The first CI/CD pipeline I set up for a production project was a single GitHub Actions workflow that ran npm test and then deployed to a VPS via SSH. It worked until it did not — a failed deployment left the server in a half-updated state on a Friday evening, and I spent the weekend manually reverting files. That experience taught me that a deployment pipeline is not just "run tests then deploy." It is the entire system of checks, gates, and rollback mechanisms that stand between a git push and your users seeing new code.

This post covers the pipeline architecture I have refined across multiple production projects, with concrete GitHub Actions examples you can adapt.

Pipeline Architecture

A production pipeline has distinct stages, and each stage has a specific purpose. Skipping stages saves minutes now and costs hours later.

The Stages

Code Push
  │
  ├─→ Stage 1: Validation (lint, format, type-check)
  │
  ├─→ Stage 2: Testing (unit, integration)
  │
  ├─→ Stage 3: Build (compile, bundle, containerize)
  │
  ├─→ Stage 4: Deploy to Staging
  │
  ├─→ Stage 5: Smoke Tests / E2E on Staging
  │
  └─→ Stage 6: Deploy to Production

Each stage acts as a gate. If validation fails, tests never run. If tests fail, the build never starts. This saves compute time and provides fast feedback — developers know within 30 seconds if they forgot to run the linter, rather than waiting 8 minutes for a test suite to fail.

Trigger Strategy

Not every push needs the full pipeline. Here is the trigger configuration I use:

# .github/workflows/ci.yml
name: CI
on:
  push:
    branches: [main, develop]
  pull_request:
    branches: [main, develop]
    types: [opened, synchronize, reopened]

Pull requests run stages 1-3 (validate, test, build). Merges to develop deploy to staging. Merges to main deploy to production. This keeps PR feedback fast while ensuring deployments only happen from protected branches.

Stage 1: Validation

Validation catches formatting inconsistencies and type errors before tests run. These checks are fast (under 30 seconds) and catch the most common issues.

jobs:
  validate:
    name: Validate
    runs-on: ubuntu-latest
    steps:
      - uses: actions/checkout@v4

      - name: Setup Node.js
        uses: actions/setup-node@v4
        with:
          node-version: 20
          cache: 'npm'

      - name: Install dependencies
        run: npm ci

      - name: Check formatting
        run: npx prettier --check "src/**/*.{ts,tsx,js,jsx,json,css}"

◇ ◇ ◇ ◇

▶ _Written instruction A_: Render this sentence from the CI/CD pipeline post in Spanish: "Skipping stages saves minutes now and costs hours later."
▶ _Written instruction B_: Extend the CI/CD pipeline post, picking up right after its final line.

Data for locating words and elements
◇ ◇ ◇ ◇

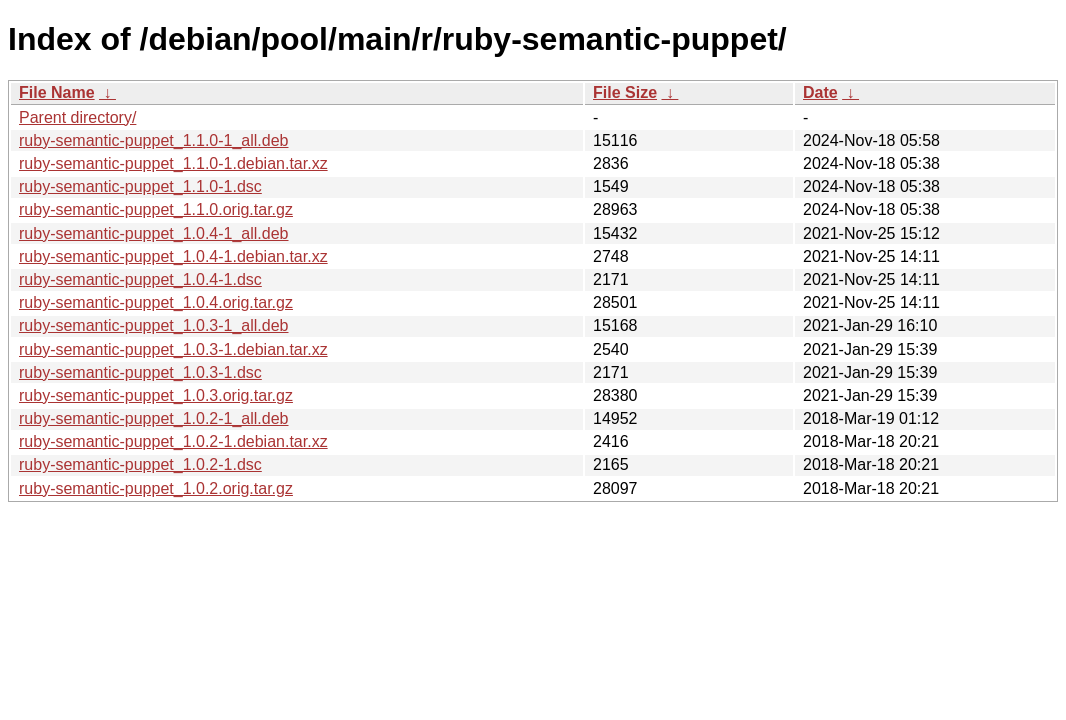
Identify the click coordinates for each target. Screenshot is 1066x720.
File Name (57, 92)
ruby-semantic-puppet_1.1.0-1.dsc (140, 186)
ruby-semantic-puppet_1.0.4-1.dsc (140, 279)
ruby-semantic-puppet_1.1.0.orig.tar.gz (156, 209)
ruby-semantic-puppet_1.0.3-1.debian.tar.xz (173, 349)
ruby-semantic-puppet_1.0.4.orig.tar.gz (156, 302)
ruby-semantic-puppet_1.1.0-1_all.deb (154, 140)
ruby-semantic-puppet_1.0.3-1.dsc (140, 372)
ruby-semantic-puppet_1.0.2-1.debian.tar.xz (173, 441)
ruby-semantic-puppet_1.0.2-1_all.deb (154, 418)
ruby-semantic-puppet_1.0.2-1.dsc (140, 464)
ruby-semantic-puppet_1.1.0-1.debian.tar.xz (173, 163)
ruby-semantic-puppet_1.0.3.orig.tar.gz (156, 395)
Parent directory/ (77, 117)
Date (820, 92)
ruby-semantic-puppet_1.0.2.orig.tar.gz (156, 488)
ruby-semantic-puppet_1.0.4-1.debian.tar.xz (173, 256)
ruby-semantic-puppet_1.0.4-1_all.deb (154, 233)
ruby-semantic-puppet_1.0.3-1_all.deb (154, 325)
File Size (625, 92)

◇ ◇ ◇ ◇

▶ _Exercise response A_: Saltarse etapas ahorra minutos ahora y cuesta horas después.

▶ _Exercise response B_:
      - name: Lint
        run: npx eslint src/ --max-warnings 0

      - name: Type check
        run: npx tsc --noEmit

The --max-warnings 0 Rule

ESLint distinguishes between errors (which fail the process) and warnings (which do not). Without --max-warnings 0, teams accumulate hundreds of warnings that everyone ignores. Treating warnings as errors in CI forces the team to either fix them or explicitly disable the rule. No middle ground.

Formatting as a CI Check, Not Just a Suggestion

Running Prettier in CI (with --check, not --write) ensures consistent formatting without relying on every developer having the right editor extension. If formatting fails in CI, the developer runs npx prettier --write . locally and commits the fix. This is non-negotiable — formatting debates end when a tool makes the decisions.

Stage 2: Testing

Testing is the backbone of the pipeline. I split tests into parallel jobs based on type for faster feedback.

  unit-tests:
    name: Unit Tests
    runs-on: ubuntu-latest
    needs: validate
    steps:
      - uses: actions/checkout@v4

      - name: Setup Node.js
        uses: actions/setup-node@v4
        with:
          node-version: 20
          cache: 'npm'

      - name: Install dependencies
        run: npm ci

      - name: Run unit tests
        run: npx vitest run --coverage --reporter=verbose

      - name: Upload coverage report
        if: always()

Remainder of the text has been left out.